Une bonne partie de la réponse tourne autour de leur capacité et de leur habileté future à intervenir sur le terrain médiatique. La crise actuelle des médias traditionnels et l’émergence des nouvelles technologies leur offrent cette possibilité s’ils savent s’en servir.
La campagne électorale de Barack Obama peut servir d’exemple et d’inspiration. Une utilisation judicieuse de blogues et d’instruments comme Facebook et Twitter a permis de mobiliser les jeunes générations et les électeurs qui boudaient les urnes pour construire un mouvement de masse qui a contribué à l’élection d’Obama à la Maison Blanche. L’empire médiatique de la droite a été mis en échec.
L’utilisation des nouveaux médias par l’équipe Obama a confirmé la thèse selon laquelle la solution à une situation bloquée par la concentration des médias passe par l’apparition et l’utilisation de nouveaux médias. Franklin Roosevelt a réussi à faire adopter son New Deal contre une presse hostile avec ses « causeries au coin du feu » à la radio, un nouveau média à l’époque. À la fin des années 1950, De Gaulle a imposé sa solution à la question algérienne par ses interventions à la télévision d’État. Au Québec, la Révolution tranquille a aussi été en bonne partie le produit de ce nouveau média qu’était la télévision. Son acteur le plus important, René Lévesque, était un produit du petit écran.
L’approfondissement de la crise peut être profitable à une résurgence à moyen terme du mouvement syndical. Les éléments les plus éclairés de la classe dirigeante savent qu’il n’y aura pas de sortie de crise véritable sans la reconstitution de la classe moyenne et du mouvement syndical qui a permis au départ son émergence.

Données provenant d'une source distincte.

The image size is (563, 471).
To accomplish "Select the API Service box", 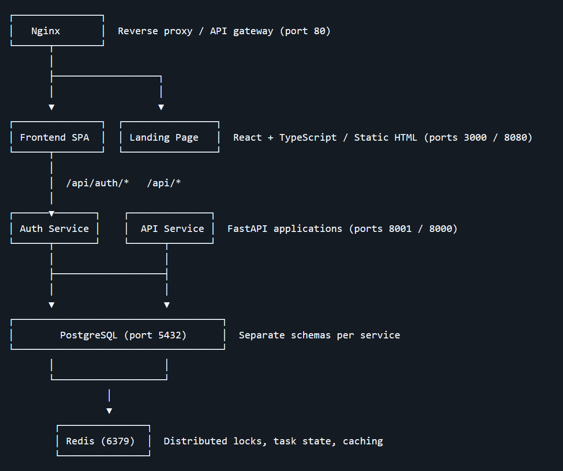I will point(172,229).
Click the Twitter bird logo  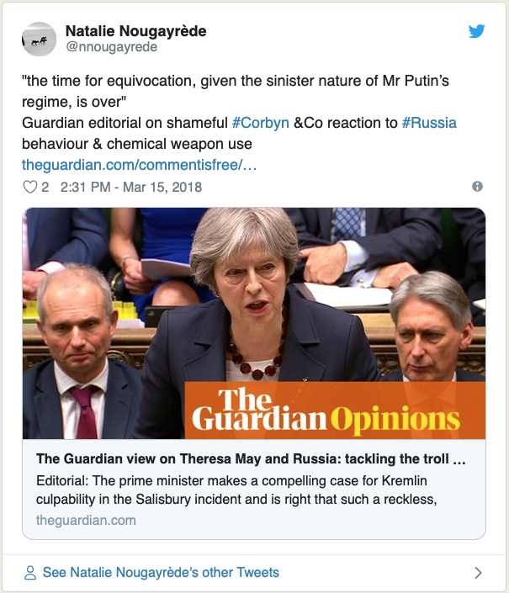[x=477, y=31]
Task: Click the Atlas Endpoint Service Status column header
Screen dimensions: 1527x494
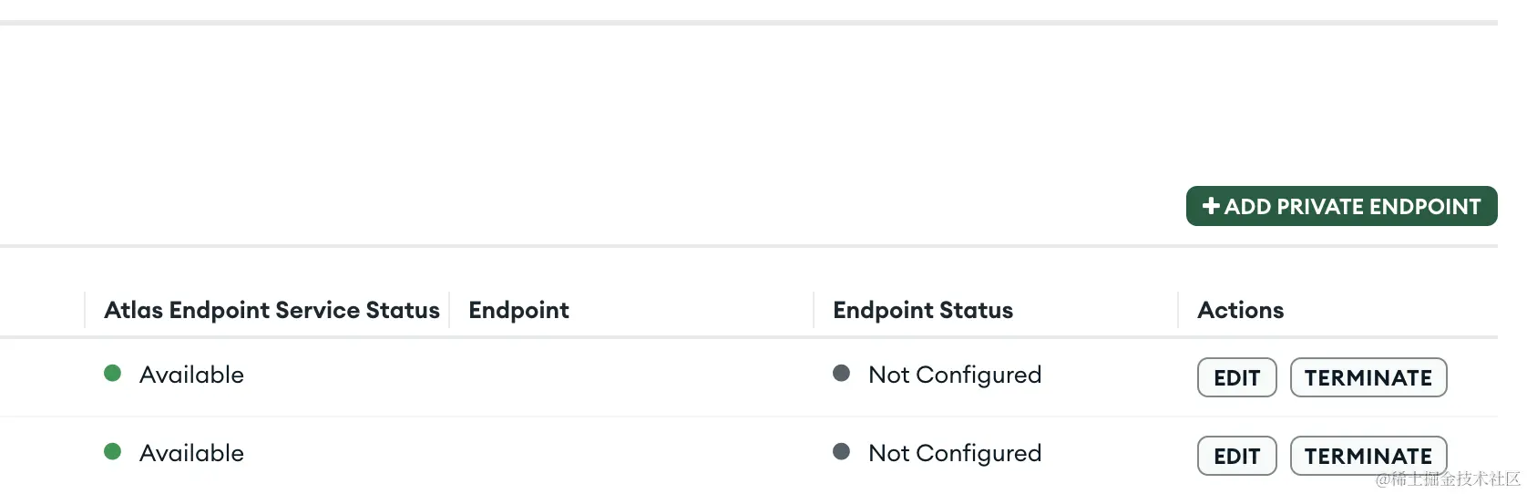Action: pyautogui.click(x=272, y=310)
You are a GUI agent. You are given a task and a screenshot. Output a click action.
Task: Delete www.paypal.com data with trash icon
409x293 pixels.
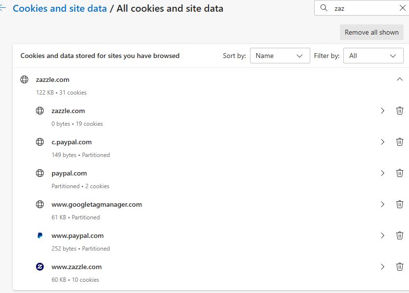[x=400, y=235]
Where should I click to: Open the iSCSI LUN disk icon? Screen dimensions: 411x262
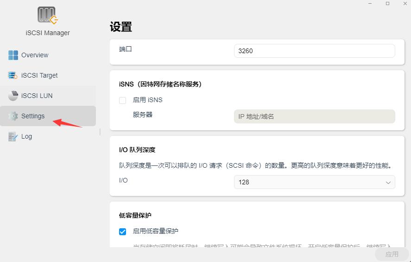pos(13,96)
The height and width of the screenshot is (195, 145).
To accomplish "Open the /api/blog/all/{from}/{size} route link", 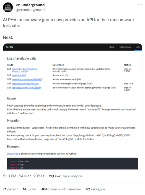I will pyautogui.click(x=25, y=84).
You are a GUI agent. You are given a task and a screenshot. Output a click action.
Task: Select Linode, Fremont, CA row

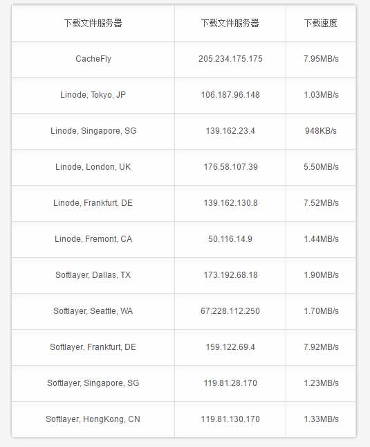[x=184, y=239]
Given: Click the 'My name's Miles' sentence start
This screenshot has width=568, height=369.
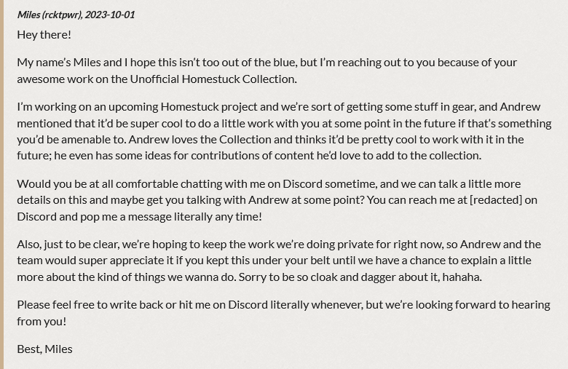Looking at the screenshot, I should coord(59,63).
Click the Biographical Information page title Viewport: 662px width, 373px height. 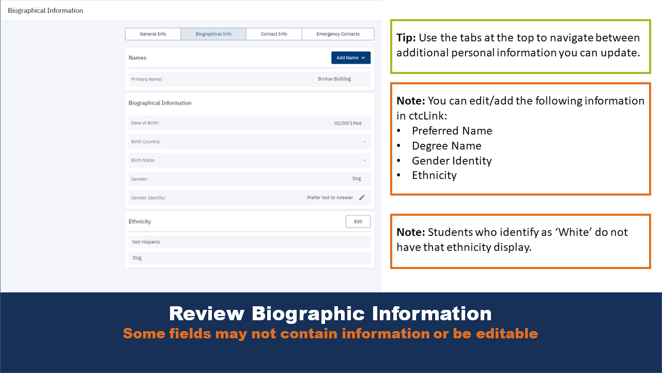[44, 10]
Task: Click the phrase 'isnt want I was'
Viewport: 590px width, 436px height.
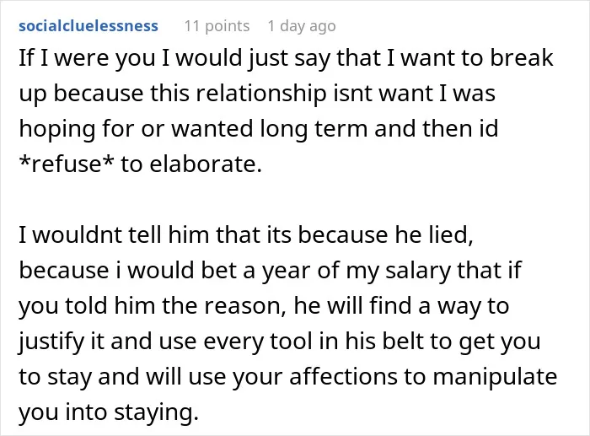Action: (415, 94)
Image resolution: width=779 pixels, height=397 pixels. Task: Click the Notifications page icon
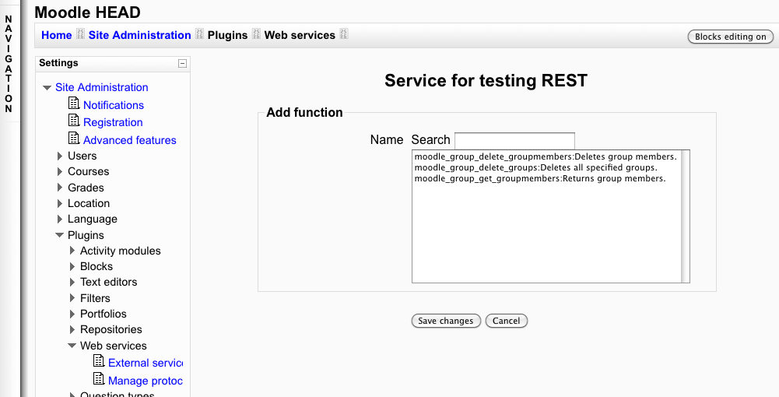pos(74,104)
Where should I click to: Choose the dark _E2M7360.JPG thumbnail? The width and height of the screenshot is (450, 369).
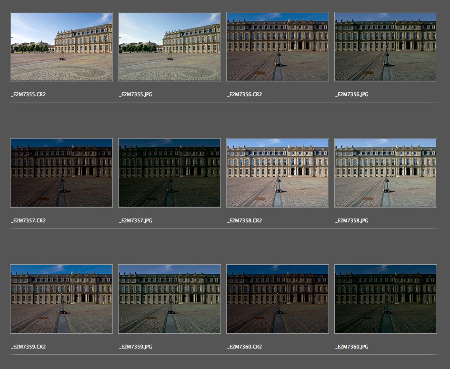pyautogui.click(x=386, y=299)
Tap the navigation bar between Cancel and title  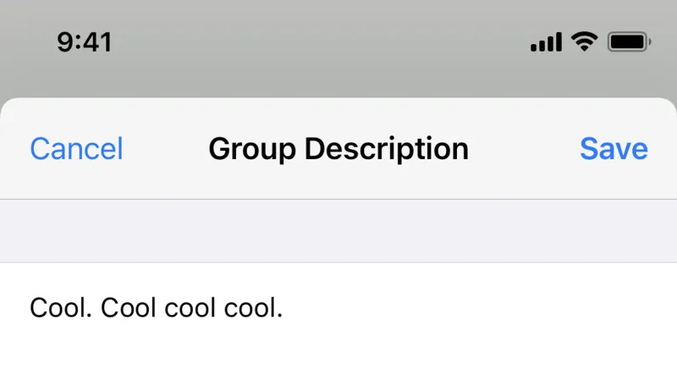166,149
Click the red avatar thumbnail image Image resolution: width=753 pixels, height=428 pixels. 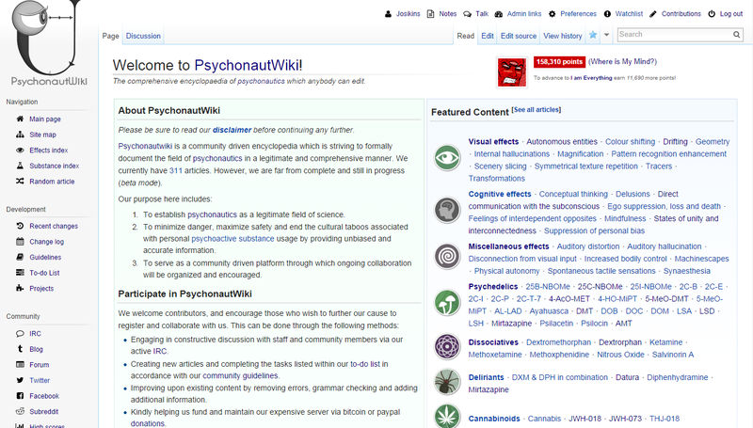click(513, 72)
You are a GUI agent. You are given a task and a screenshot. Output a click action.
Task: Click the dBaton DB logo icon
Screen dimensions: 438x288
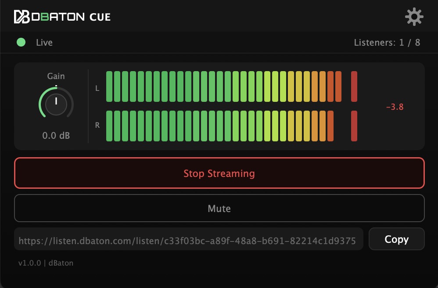point(22,17)
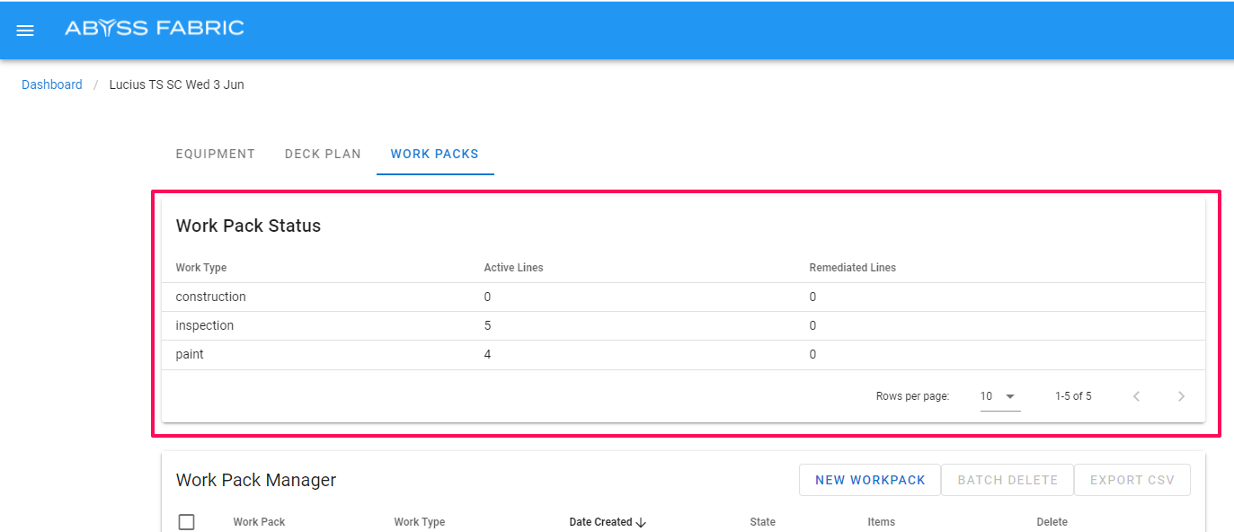Sort by Date Created column header
The height and width of the screenshot is (532, 1234).
tap(599, 522)
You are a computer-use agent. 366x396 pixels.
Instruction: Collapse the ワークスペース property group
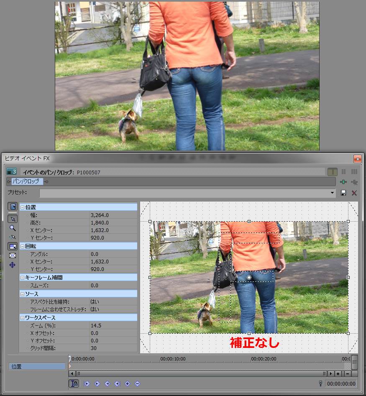pyautogui.click(x=23, y=318)
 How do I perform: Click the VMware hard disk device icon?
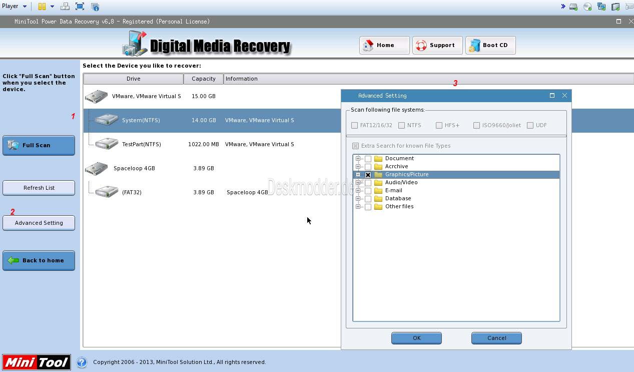(573, 7)
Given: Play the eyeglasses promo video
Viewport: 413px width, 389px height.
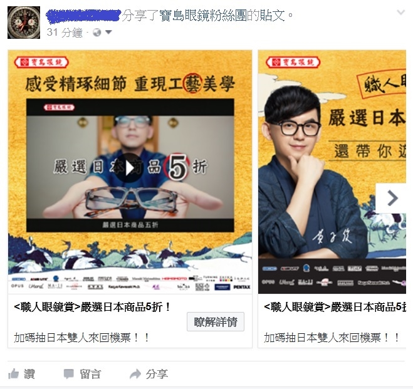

Dans son édition du 5 avril 2009, le New York Times déplorait la passivité du mouvement syndical américain face à la crise. Le journaliste rappelait qu’il n’y a eu l’an dernier que 159 arrêts de travail aux États-Unis comparé à 1 352 en 1981. Rien de comparable à l’activité syndicale en France où les travailleurs séquestrent les patrons, notait-on en soulignant que plus d’un million de travailleuses et de travailleurs sont descendus dans les rues dernièrement contre les mesures de crise.
L’éditorial de la même édition du NY Times, consacré au chômage, pressait l’administration Obama d’aller de l’avant avec « ses promesses initiales en faveur du mouvement ouvrier ».
« Des objectifs comme des syndicats plus puissants ne changeront pas la vie économique des ouvriers en une nuit, mais aller dans cette direction, en commençant dès maintenant, contribuera à raviver l’espoir qui semblait vaciller cette semaine », écrivait l’éditorialiste du NY Times, un journal qui n’a pourtant pas la réputation d’être pro-syndical.
L’éditorialiste aurait pu rappeler pour appuyer ses propos le préambule de la loi Wagner adoptée en 1935 par le Congrès américain dans le cadre du New Deal pour favoriser la syndicalisation. Il mentionne explicitement que « l’inégalité du rapport des forces entre gros employeurs et employés individuels tend à aggraver les récessions en diminuant les salaires et le pouvoir d’achat des salariés. »
Évidemment, des forces puissantes aux États-Unis, au Canada et dans tous les pays s’opposent férocement et vont continuer de vouloir faire échec à toute solution progressiste à la crise. On les voit dans l’entourage d’Obama. Ils sont au pouvoir dans les cabinets Harper et Charest.
Le mouvement ouvrier n’obtiendra rien sans lutte. Et cette lutte ne peut s’organiser efficacement sans une utilisation intelligente et massive des nouveaux médias de communication.
(1) Jacques Rouillard, L’expérience syndicale au Québec, ses rapports avec l’État, la nation et l’opinion publique, VLB éditeur, 2008.
(2) Paul Krugman, L’Amérique que nous voulons, Flammarion, 2007.